Annem, Balon ve Diğerleri, psikolojik bir gerilim ve yüzleşme öyküsü. Bir balon, bazen sadece balon değildir. Sizin onu ne veya kim olarak gördüğünüzle değişebilir. Balon değişirse tüm yaşanmışlıkların hesabı da ortaya dökülebilir o zaman. Belki de ancak bir balona yapılabilir bu tür bir muhasebe, kim bilir?

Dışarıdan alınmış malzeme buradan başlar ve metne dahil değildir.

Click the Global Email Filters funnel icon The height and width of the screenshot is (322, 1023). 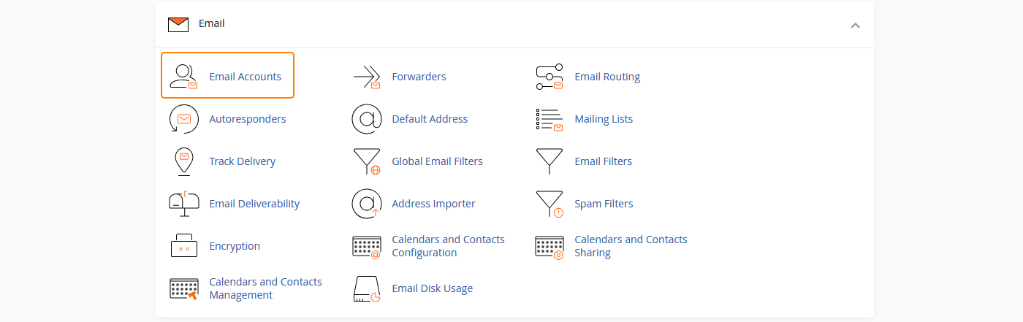pyautogui.click(x=366, y=161)
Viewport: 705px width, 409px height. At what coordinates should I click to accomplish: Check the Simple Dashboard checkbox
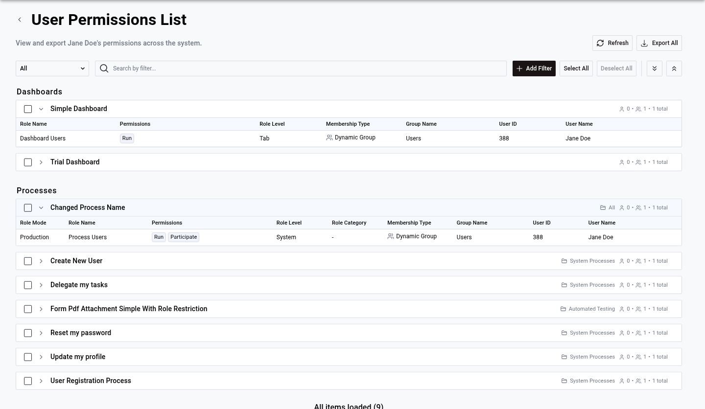coord(28,109)
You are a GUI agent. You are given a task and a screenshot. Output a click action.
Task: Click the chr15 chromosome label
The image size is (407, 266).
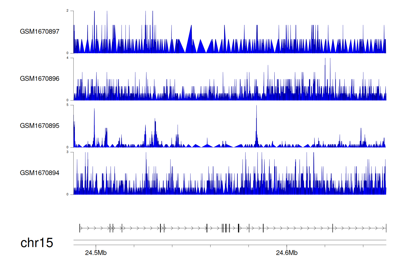pyautogui.click(x=37, y=243)
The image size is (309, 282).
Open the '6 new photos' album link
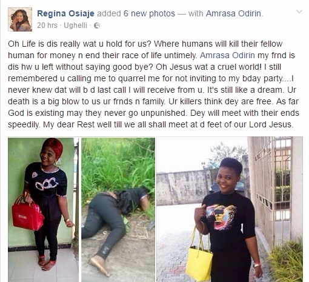point(149,13)
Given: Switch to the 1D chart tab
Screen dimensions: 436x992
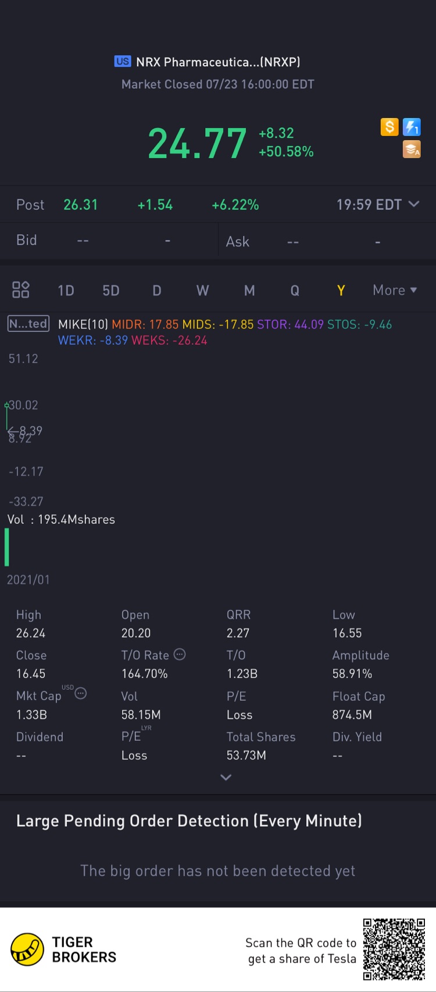Looking at the screenshot, I should 66,290.
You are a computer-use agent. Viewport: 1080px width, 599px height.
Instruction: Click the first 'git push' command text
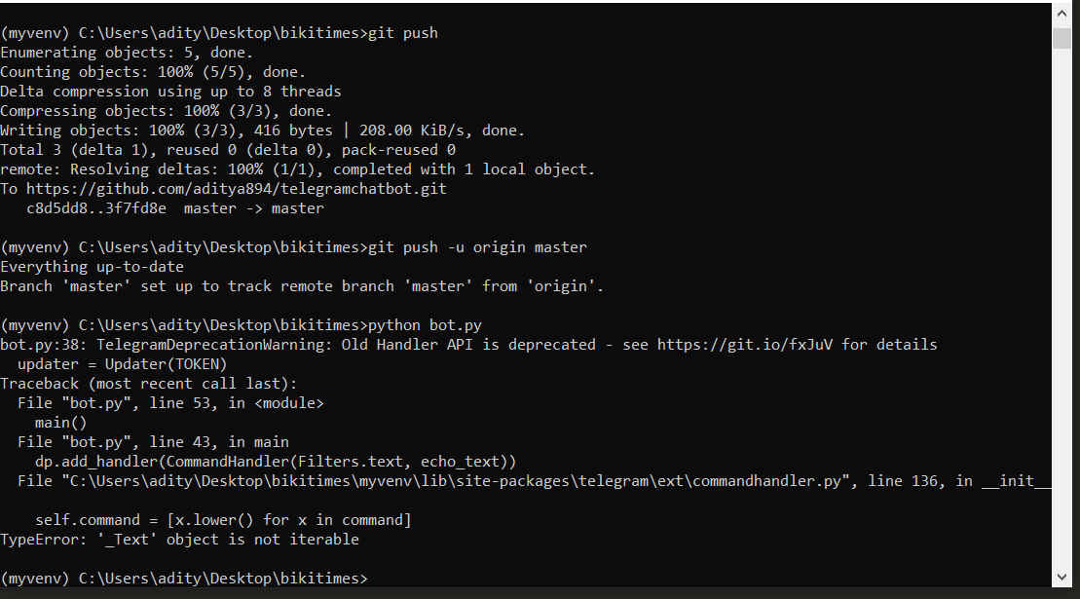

Kifayetsiz Muhteris ikinci favori öyküm oldu. Yaratıcı yazarlık derslerinde bir öyküde olmazsa olmaz listesinin başında gizem olduğu söylenir. Okuyucu ilk iki paragraftan sonra meraklanmalı ve öykünün kalanını “acaba ne olacak” heyecanı ile okumalıdır. İşte öyküde beni cezbeden bu merak oldu. İşlenen fikir güzeldi, küçük sürprizlerle doluydu ve son ana kadar gerçekte neler olduğu konusunda açık vermediği için gizemliydi. Kitaptaki son öyküyü okumadan önce acaba bu metnin sonu böyle mi olmalıydı diye düşündüğümü itiraf etmeliyim. Ancak son hikâye, bağlandığı diğer iki öykünün sonlarını öyle güzel tamamlıyor ki, acaba mı hemen geri aldım.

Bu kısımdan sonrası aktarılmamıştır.